Maybe it was because yesterday was Mother’s day, or that my Uncle died, or even that I was blessed to be sitting a room with my two sisters, niece and daughter…..all the Legacy of my mother. It all made me contemplate the legacy we leave behind.
My Uncle was 97 years old. He lived through the Great Depression, WWII, man on the moon, the great societal change of his own generation, the illness and death of the love of his life, and the the birth and the death of his own two sons. His legacy had come and gone right in front of him. He was an old man, in hospital with very little left of the life he once lived. My mother is the only who remembers him as young man. Very few will remember his heroic deeds. There is no one to remember his loving ways as a husband, or his duties as a father, his laughter as a friend, his hard work as an employee. He was born, he lived, he died. His memory will be but a grain of sand on the ocean floor, only to be covered up by thousands of other grains of sand as the wave of life rises sand falls with each new day and as time goes by. His life….will soon be forgotten.

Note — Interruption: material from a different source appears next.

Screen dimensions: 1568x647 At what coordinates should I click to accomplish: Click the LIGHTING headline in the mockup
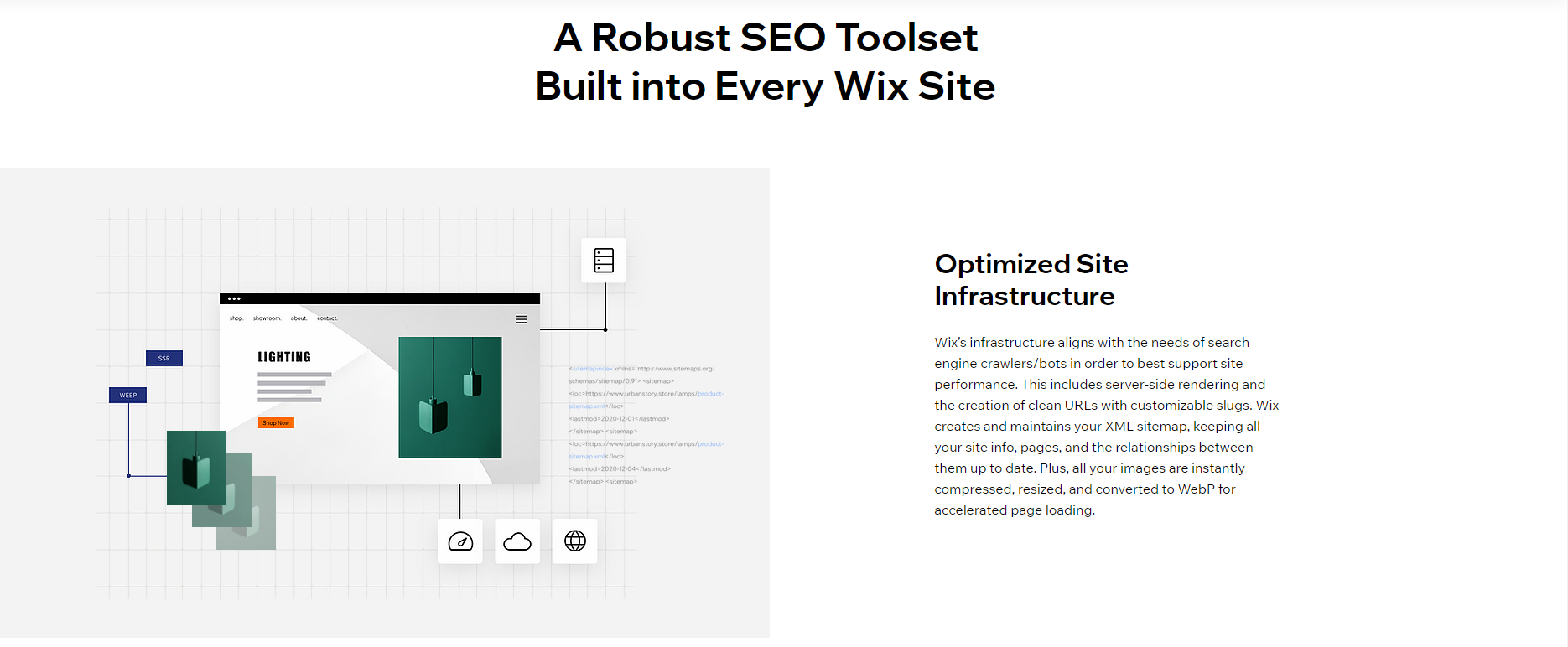[284, 357]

I do not say this to be unkind. I say this as a mere understanding that very few of us will have a real legacy. We are just here as an existence….with the hope that we have connected to someone along the way and that the next generation we will be remembered for a moment, before are forgotten.
My mother is the last of her clan; the Clan D’Errico. She is all too aware that her legacy….the memories of her immigrant parents, and six other brother’s and sister are but a generation away to be forgotten. My siblings had the honor to meet most of Clan D’Errico and we will remember their personalities and idiosyncrasies; the things they did that touched our lives. But for our children they will just be names on the back of pictures; lost relatives in the history of our family.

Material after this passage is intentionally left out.